The Tissue Properties SOP and Skin Properties SOP nodes have parameters that control tissue and skin shrinkage. In their rest positions (tpose attribute), the tissue, core, and skin record a rest volume and rest shape for each primitive in their geometries. Over the course of a simulation, the rest configuration can be modified relative to its initial state.

You can use the scale values for the rest shape and volume to adjust this rest configuration and create a shrink-wrapping effect that causes tissue and skin to pull inward and tighter against internal muscle and bone objects. By balancing the interplay between core, tissue solid, tissue surface, skin solid, and skin surface rest scales, you can achieve a variety of different tissue looks for your Muscles & Tissue simulation. For example, shrinking tissue tetrahedrons while expanding surface triangles can contribute to additional buckling over a tissue’s surface.

You can achieve a much more believable simulation if you apply sliding constraints to its attachments. With sliding constraints, surfaces and muscle objects are allowed to stay attached to internal geometry while having the freedom to slide the point of attachment relative to the initial state. Conversely, you can also use too much sliding to produce effects like muscles that flop every which way and tissue that oozes off the bone like a viscous fluid.
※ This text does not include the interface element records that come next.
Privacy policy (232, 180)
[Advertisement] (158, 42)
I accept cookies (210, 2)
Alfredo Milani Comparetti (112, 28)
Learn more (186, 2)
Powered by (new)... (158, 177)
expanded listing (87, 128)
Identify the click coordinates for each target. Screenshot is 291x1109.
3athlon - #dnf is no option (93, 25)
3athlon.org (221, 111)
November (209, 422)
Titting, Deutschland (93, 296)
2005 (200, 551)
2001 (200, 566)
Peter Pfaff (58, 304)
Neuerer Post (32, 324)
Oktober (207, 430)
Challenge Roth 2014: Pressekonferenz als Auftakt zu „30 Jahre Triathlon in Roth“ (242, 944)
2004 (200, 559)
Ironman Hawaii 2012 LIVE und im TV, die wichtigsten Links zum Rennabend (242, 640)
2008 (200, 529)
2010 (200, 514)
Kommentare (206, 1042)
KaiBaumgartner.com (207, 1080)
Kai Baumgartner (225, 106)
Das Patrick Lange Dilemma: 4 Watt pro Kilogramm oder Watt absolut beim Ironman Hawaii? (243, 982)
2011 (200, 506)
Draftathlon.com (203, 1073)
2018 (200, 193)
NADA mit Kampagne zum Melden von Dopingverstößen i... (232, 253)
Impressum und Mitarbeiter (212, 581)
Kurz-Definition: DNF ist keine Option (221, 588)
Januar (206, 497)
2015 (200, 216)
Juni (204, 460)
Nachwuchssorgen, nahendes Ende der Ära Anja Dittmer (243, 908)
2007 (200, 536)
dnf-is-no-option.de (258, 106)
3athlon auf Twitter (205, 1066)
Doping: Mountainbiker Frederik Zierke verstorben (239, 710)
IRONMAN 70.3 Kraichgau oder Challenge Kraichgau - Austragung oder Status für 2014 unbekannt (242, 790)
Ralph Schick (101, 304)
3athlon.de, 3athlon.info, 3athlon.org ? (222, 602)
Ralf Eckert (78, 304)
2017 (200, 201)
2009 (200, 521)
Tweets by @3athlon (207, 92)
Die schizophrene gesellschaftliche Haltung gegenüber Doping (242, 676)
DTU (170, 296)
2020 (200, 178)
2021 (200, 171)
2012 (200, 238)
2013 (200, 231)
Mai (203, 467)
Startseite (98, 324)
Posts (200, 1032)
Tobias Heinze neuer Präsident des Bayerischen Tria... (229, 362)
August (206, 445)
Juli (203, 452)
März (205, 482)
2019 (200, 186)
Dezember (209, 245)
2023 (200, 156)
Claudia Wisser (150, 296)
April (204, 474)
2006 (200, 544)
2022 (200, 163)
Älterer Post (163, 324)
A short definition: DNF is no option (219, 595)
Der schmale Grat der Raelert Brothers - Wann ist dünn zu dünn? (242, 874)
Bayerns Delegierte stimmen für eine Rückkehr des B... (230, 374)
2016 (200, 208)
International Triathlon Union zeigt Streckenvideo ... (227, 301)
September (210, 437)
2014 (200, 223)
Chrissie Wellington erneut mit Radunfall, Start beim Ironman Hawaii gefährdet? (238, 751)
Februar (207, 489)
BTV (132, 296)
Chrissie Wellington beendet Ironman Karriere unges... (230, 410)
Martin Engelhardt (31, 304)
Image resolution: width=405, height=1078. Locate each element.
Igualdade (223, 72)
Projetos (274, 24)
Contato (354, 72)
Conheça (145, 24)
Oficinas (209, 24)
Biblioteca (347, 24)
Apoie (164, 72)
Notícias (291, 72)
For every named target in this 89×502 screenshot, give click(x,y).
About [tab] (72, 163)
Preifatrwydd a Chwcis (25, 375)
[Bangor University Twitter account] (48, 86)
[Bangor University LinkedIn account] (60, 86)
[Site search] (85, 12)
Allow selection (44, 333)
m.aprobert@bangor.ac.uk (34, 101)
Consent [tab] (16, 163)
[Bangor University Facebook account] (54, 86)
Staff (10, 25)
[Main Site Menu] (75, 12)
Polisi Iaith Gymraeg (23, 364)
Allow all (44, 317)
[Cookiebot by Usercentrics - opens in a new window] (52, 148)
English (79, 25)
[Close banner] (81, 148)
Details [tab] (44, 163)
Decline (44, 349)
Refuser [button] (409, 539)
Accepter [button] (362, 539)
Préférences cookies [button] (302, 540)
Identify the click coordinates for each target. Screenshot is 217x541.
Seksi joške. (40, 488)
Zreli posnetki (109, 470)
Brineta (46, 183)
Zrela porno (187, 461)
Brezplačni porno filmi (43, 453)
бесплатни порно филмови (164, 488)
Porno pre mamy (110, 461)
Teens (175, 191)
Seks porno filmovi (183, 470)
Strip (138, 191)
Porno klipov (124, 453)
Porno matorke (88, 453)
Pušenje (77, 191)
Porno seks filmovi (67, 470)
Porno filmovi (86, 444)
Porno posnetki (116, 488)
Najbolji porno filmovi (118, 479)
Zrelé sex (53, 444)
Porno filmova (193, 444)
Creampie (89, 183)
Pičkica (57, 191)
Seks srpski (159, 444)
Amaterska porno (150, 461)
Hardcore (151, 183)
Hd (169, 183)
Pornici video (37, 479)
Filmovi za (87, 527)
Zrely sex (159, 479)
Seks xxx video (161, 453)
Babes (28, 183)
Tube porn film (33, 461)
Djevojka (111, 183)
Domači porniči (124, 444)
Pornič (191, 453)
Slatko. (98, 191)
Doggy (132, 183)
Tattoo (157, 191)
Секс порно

You can control the sliding for tissue and skin exterior surfaces (tissue surface and skin surface) with the Slide Rate and Slide Distance parameters on the Tissue Properties SOP and Skin Properties SOP nodes. Slide Rate affects the amount of change a re-projected target location is allowed to contribute to each time step during a solve. A Slide Rate of 1.0 allows a re-projection of a target attach location to update fully every time step, while a fractional slide rate only takes a percentage of the updated location vector. For more information on Vellum slide constraints, see Sliding Constraints.